Bozdağ, gazetecilerin, “CHP'li Ersin'in, Erzincan'daki
Ergenekon yapılanmasını deşifre eden '
Munzur' adlı gizli
tanık ile bir otelde görüştüğü ve otele çanta bıraktığı” yönündeki iddialara ilişkin sorularını cevapladı.
Haberlerin doğru, görüntülerin gerçek olması halinde, bu tür bir davranışın Türk
Ceza Kanununa göre tartışmasız bir suç olduğunu belirten Bozdağ, bunun, resen takibi gerekli bir suç olduğunu kaydetti.
Bozdağ, “Zannedersem
Cumhuriyet savcılarının, yasaların kendilerine verdiği yetkiyi kullanarak tahkikat başlatmış olmaları gerekiyor. Eğer herhangi bir tahkikat başlatmamışlarsa, ben buradan aracılığınızla
çağrı yapmak isterim; bu açıkça bir suçtur, Cumhuriyet savcılarını yasal görevlerinin gereğini yapmaya davet ediyorum” diye konuştu.
“HİÇ DE YADIRGAMADIM”
Bekir Bozdağ, şöyle devam etti:
“Tabii ki CHP'ye, sadece Ahmet Ersin'in bu davranışıyla bakmamak lazım. Ben hiç de yadırgamadım. Neden, çünkü Genel Başkan adeta her salı grup konuşmasını veya partinin başka yerlerdeki konuşmalarında, toplantılarında, her yeri bir
duruşma salonuna döndürüyor. Orada devam eden
soruşturma ve kovuşturmaların içindeki deliller,
dosya içerisinde olanlar, olmayanlar -nasıl
vakıf, nasıl bilgi ediniyor bilmiyoruz ama- bilmediği dosyalarla ilgili içindeki her şeyi biliyormuş gibi bir
takım hukuki değerlendirmeler, savunmalar yapmaktadırlar. Tabii bu oldukça manidardır. Bunların olmaması lazım;
Meclis çatısı altında da başka yerlerde de. Devam eden davalar ve soruşturmalarla ilgili siyasiler dahil hiç kimsenin yargılamayı, soruşturmayı etkileyecek
eylem veya söylemlerde bulunmaması lazım.
CHP, hem devam eden davaların, soruşturmaların hakimleriyle, savcılarıyla görüşme yollarını arayarak, bir kısmıyla görüşerek, tanıklarıyla görüşüp -haberler doğruysa- ifadelerini değiştirmeye zorlayarak, her duruşmada milletvekillerini görevlendirip, orada görev yapan hakim ve savcılar üzerinde nüfuz ve
baskı kurmak suretiyle soruşturma ve kovuşturmalara bizzat müdahil olmaktadırlar.

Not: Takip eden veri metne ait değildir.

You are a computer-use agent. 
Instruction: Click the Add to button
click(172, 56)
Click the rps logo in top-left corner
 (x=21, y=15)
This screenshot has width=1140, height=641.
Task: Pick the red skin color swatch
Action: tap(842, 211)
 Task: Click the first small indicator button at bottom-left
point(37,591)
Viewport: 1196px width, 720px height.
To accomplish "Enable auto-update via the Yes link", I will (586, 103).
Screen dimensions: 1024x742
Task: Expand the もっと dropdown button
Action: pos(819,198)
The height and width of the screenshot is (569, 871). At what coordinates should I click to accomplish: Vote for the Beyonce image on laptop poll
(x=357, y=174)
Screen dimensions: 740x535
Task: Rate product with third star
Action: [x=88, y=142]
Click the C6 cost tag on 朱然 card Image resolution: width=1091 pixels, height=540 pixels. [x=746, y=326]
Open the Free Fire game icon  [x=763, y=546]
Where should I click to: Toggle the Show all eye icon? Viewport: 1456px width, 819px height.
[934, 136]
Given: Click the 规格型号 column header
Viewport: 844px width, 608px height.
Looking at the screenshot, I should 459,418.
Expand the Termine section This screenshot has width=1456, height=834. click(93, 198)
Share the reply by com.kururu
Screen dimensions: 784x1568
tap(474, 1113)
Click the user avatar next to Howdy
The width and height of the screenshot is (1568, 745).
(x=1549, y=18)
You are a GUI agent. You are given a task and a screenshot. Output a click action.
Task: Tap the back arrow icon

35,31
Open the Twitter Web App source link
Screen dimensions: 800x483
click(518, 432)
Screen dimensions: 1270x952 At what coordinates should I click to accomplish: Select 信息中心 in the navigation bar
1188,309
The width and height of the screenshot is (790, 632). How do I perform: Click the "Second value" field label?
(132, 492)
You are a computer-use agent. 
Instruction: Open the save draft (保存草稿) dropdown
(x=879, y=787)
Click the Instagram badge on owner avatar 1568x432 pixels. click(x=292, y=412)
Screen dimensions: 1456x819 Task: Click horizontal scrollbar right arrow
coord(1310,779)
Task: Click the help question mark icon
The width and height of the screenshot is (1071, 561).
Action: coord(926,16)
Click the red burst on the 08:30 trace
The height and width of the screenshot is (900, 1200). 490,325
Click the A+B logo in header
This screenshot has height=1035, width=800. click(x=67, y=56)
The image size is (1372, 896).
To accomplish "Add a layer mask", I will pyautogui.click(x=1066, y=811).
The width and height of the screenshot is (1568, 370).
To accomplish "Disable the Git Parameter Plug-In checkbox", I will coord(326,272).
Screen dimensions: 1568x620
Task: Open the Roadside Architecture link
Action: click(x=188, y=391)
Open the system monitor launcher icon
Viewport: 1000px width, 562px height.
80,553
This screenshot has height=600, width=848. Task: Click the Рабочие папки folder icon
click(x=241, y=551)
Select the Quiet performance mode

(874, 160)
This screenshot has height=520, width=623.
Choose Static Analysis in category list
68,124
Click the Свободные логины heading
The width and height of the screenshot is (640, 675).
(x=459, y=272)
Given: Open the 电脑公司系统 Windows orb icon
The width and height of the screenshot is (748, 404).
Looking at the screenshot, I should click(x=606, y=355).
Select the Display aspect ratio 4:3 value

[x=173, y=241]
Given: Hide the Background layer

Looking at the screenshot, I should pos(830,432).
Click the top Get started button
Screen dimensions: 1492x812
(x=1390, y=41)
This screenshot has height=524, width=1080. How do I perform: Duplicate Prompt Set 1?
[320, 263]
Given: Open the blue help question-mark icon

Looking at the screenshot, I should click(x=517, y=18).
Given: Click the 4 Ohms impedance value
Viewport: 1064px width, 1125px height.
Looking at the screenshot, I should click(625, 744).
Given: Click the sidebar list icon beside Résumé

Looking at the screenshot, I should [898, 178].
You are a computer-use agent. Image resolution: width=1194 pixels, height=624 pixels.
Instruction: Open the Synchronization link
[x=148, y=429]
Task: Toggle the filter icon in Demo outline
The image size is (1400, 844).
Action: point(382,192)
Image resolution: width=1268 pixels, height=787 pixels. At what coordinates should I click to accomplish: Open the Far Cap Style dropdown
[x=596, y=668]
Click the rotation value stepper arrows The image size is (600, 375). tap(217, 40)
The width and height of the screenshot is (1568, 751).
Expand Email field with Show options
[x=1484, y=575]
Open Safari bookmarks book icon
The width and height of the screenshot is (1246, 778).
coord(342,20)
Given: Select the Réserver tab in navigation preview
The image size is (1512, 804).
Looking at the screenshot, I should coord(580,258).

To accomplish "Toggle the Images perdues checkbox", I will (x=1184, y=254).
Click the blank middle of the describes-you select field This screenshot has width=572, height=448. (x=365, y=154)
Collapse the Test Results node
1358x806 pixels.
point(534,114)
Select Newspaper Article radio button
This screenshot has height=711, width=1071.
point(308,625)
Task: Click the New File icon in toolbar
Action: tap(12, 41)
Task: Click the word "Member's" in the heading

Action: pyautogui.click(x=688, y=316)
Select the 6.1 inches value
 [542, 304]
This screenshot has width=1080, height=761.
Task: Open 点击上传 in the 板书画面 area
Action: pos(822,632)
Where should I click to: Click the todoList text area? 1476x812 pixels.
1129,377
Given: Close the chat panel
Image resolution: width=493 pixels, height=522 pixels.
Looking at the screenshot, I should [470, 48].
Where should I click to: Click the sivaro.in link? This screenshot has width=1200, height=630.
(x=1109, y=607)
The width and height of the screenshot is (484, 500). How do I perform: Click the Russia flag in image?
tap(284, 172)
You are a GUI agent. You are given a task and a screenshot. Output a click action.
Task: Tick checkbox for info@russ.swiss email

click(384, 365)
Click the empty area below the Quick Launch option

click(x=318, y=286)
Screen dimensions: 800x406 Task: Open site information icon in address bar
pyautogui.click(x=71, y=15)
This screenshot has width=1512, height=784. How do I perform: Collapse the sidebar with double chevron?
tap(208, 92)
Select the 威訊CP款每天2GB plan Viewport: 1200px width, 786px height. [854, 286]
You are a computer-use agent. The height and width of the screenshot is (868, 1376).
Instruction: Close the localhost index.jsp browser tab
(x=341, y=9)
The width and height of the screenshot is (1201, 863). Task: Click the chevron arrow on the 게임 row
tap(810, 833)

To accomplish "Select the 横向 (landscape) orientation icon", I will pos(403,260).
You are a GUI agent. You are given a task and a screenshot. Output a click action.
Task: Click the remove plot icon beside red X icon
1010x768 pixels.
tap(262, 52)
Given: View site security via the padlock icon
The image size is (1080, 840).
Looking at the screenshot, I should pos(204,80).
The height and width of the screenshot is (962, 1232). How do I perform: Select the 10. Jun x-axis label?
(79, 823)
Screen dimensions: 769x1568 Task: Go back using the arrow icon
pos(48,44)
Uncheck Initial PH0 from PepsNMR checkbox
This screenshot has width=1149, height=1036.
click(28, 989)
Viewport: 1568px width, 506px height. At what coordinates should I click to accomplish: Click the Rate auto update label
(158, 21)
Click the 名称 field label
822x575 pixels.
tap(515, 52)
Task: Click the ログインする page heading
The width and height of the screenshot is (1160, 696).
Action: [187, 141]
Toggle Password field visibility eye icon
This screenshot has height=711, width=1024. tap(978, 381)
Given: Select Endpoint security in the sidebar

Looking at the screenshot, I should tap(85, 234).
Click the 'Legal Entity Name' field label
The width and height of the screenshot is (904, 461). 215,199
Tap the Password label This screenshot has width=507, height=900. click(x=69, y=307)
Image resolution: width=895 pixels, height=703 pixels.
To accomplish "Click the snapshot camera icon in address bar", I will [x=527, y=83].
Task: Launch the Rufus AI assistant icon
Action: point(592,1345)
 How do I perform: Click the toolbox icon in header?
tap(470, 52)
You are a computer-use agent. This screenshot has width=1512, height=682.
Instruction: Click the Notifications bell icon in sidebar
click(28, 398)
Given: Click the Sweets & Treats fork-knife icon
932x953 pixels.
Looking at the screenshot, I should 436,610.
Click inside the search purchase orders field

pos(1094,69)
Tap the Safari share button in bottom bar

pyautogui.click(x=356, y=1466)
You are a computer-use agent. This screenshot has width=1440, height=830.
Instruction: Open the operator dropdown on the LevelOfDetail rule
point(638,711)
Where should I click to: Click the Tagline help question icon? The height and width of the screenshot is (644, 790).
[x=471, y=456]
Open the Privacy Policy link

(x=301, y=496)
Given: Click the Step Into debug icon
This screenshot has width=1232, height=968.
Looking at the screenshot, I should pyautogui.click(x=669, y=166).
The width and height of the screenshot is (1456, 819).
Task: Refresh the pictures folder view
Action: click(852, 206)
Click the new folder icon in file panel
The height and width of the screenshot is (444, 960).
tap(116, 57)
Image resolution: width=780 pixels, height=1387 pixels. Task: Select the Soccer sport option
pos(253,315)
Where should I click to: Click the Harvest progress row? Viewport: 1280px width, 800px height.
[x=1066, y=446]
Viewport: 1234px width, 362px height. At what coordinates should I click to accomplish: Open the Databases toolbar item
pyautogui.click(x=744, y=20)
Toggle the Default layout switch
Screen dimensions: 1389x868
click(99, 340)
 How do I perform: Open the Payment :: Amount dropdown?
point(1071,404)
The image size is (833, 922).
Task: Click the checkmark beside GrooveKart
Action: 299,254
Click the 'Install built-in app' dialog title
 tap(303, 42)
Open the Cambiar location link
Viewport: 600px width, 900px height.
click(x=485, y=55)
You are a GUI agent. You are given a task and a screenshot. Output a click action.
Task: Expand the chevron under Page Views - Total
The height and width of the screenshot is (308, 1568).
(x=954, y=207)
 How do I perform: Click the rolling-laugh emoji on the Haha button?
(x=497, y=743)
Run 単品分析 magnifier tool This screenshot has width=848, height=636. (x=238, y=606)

Bunların hepsi TCK anlamında suçtur ama ben bugüne kadar Cumhuriyet savcılarının açık açık ceza hukuku ihlal edildiği ve suçlar işlendiği halde bu konularla ilgili bir soruşturma açtığını duymadım. Devam eden davalar ve soruşturmaların esasını etkilemek ve yargı görevini yapanları etkilemek, adli soruşturmayı etkilemek için kim ne beyanda bulunuyorsa bulunsun bunlar resen takibi gerekli suçlardır. Savcılar bunlarla ilgili soruşturmaları başlatmak zorundadırlar. Burada bir
tercih hakları yoktur. Ama bugüne kadar da böyle bir şey olmadı.”
“BU DOKUNULMAZLIK NEREDEN KAYNAKLANIYOR?”
İddialar karşısında yüksek yargıdan herhangi bir açıklama yapılıp yapılmayacağını merak ettiğini söyleyen Bozdağ, “Her defasında yargının bağımsızlığından bahseden yüksek yargının üyeleri, özellikle
Yargıtay Başkanı, HSYK'nın değerli üyeleri, ben şimdi merak ediyorum; bu çıkan görüntüler karşısında da bir
bildiri yayınlarlar mı, bir açıklama yaparlar mı? Gördüğüm kadarıyla CHP'nin Sayın Genel Başkanı, milletvekilleri ve partilileri, kimi yüksek yargı görevlileri nezdinde bir dokunulmazlığa haiz. Onlar ne yaparsa yapsınlar en ufak bir açıklama yok. Bu dokunulmazlık nereden kaynaklanıyor, onu da merak ediyorum” diye konuştu.